One of few clear-cut ways to decrease gas prices is to reel in Wall Street speculation. Wall Street speculation drives up oil prices because it distorts the perception of oil supply. In response to increasing tensions in the Middle East, Wall Street speculators are hoarding crude oil contracts, expecting that they will increase in price when (or if) the oil supply is disrupted and can be sold at a later time for profit. In response, the price of oil per barrel shoots up because of a perceived decrease in supply, hence the high gas prices now.
The thing is that we have the tools to limit speculation but they are not being used. Speculation causes significant economic havoc and is supposed to be limited, particularly for commodities like oil, under the Dodd-Frank law passed in the wake of the last financial crisis. Last October, the Commodities Futures Trading Commission (CFTC) voted to adopt rules to impose limits on the amount of futures and swap contracts that commoidities traders can hold. Yet, though the rules have been passed, the CFTC has yet to enforce them. A recent letter sent by 71 Democratic lawmakers and one independent to the CFTC called out the agency's lack of enforcing the limits on speculation, even though Dodd-Frank required it do so no later than Janury 17, 2011. The letter opens with:
We are writing to urge you to immediately enact strong position limits to eliminate excessive oil speculation as required by the Dodd-Frank Wall Street Reform and Consumer Protection Act of 2010. As you know, the Dodd-Frank Act mandated that your agency promulgate and enforce such limits no later than January 17, 2011. We are disappointed that, more than a year later, the Commission has not fulfilled this important regulatory duty.
As Senator Bernie Sanders said, “All that we’re asking and the president should be asking is that the commission obeys the law.
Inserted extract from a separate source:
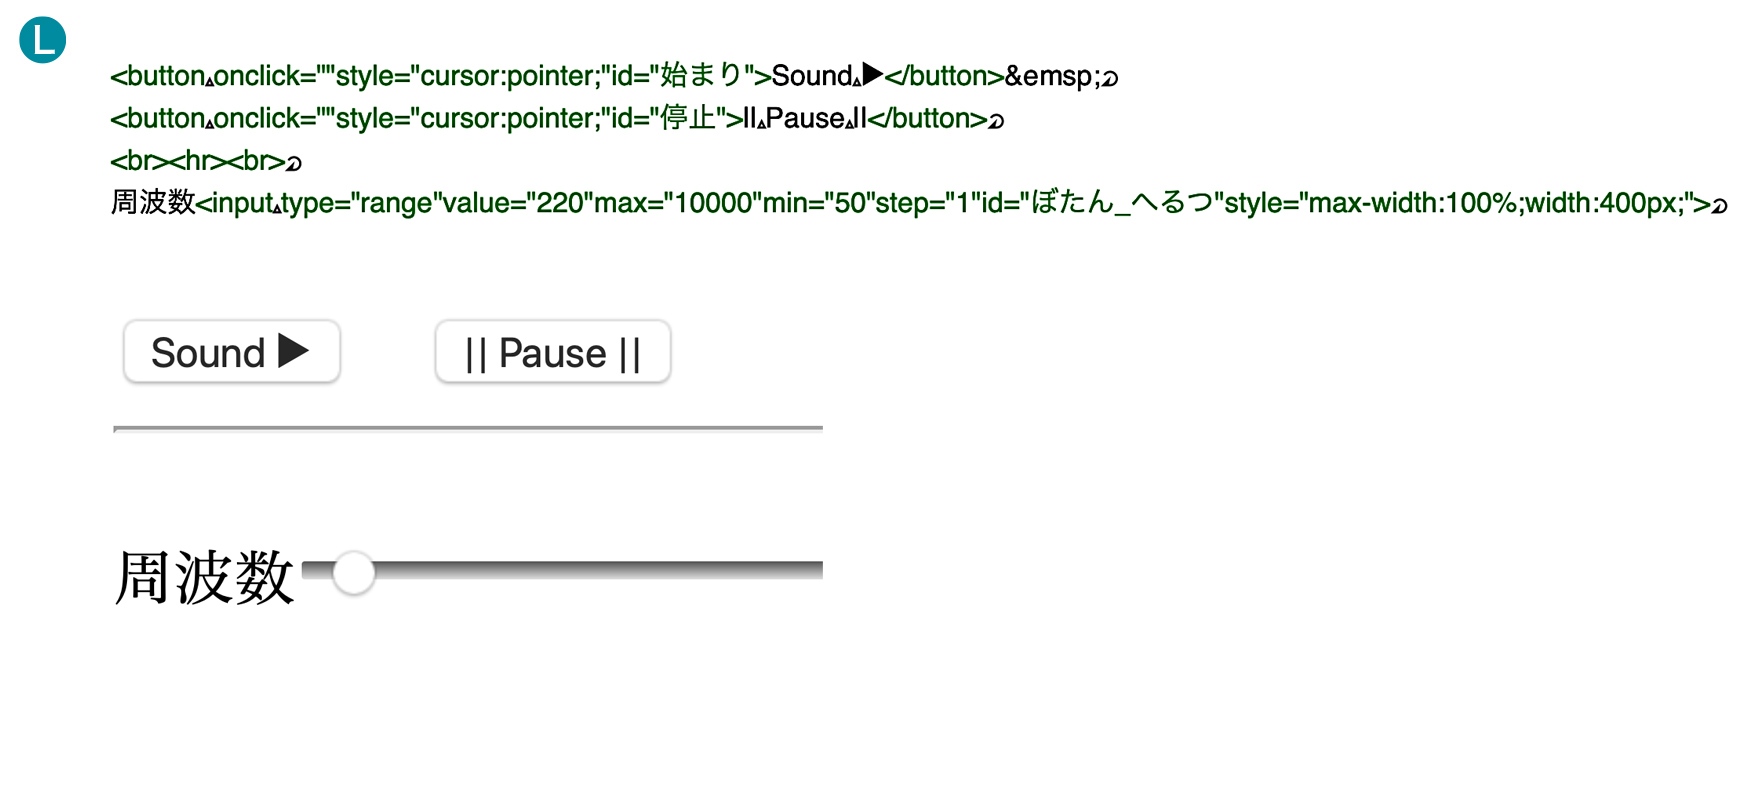Click the small 周波数 text in the code

coord(152,203)
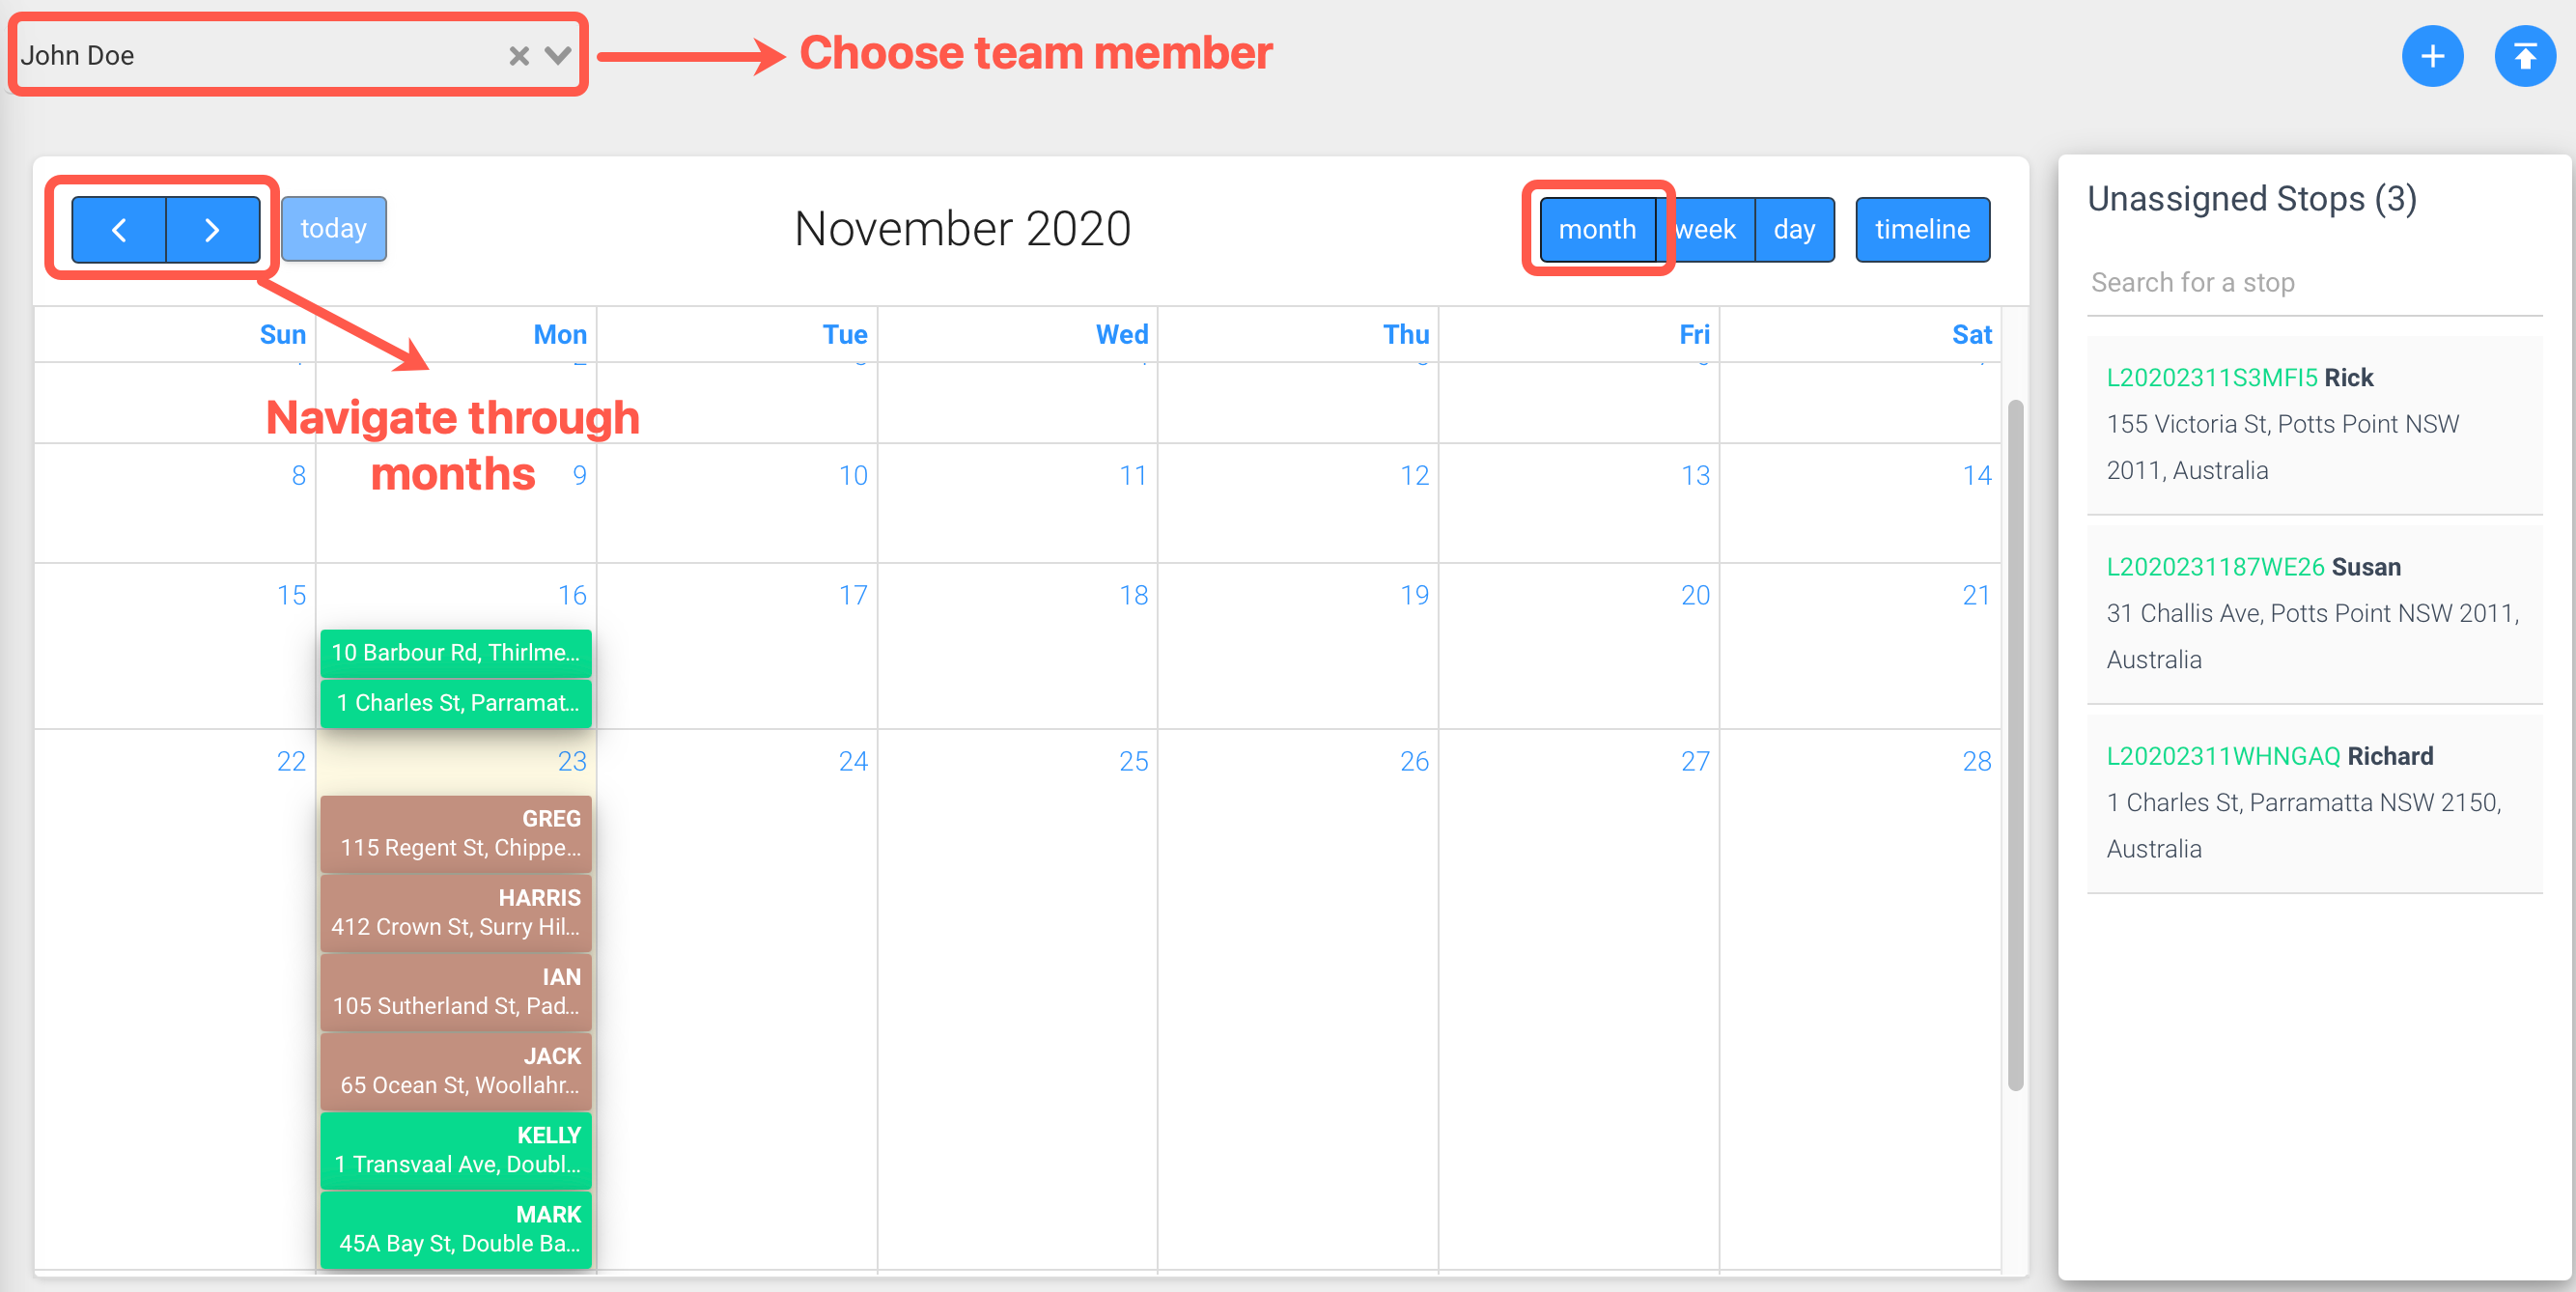2576x1292 pixels.
Task: Open stop L20202311S3MFI5 for Rick
Action: 2314,424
That’s not a radical request.”
Despite denials from Wall Street, speculation is playing a big role in increasing gas prices. Demand for gas has decreased and, as the graph below shows, domestic oil production has significant increased. So, in theory, gas prices should be falling since demand has decreased and supply has increased through domestic production. Except market manipulation is distorting the supply demand relationship and gas prices are increasing because of it.
While the Dodd-Frank regulations may not go as far as progressives want, one sign that they would be effective is that two financial industry interest groups are suing to stop the regulations from taking effect. Not surprisingly, one of the groups, the Securities Industry and Financial Markets Association has a former congressman in its senior leadership, further highlighting the need to stop the revolving door between ex-lawmakers and lobbying organizations.
With gas prices continuing to increase, it’s time that the Administration step up and walk the walk on limiting speculation. Limiting speculation can actually have an immediate effect on gas prices. In the long term, in addition to limiting speculation, the formula remains the same: ratchet back war-mongering with Iran and invest in renewables.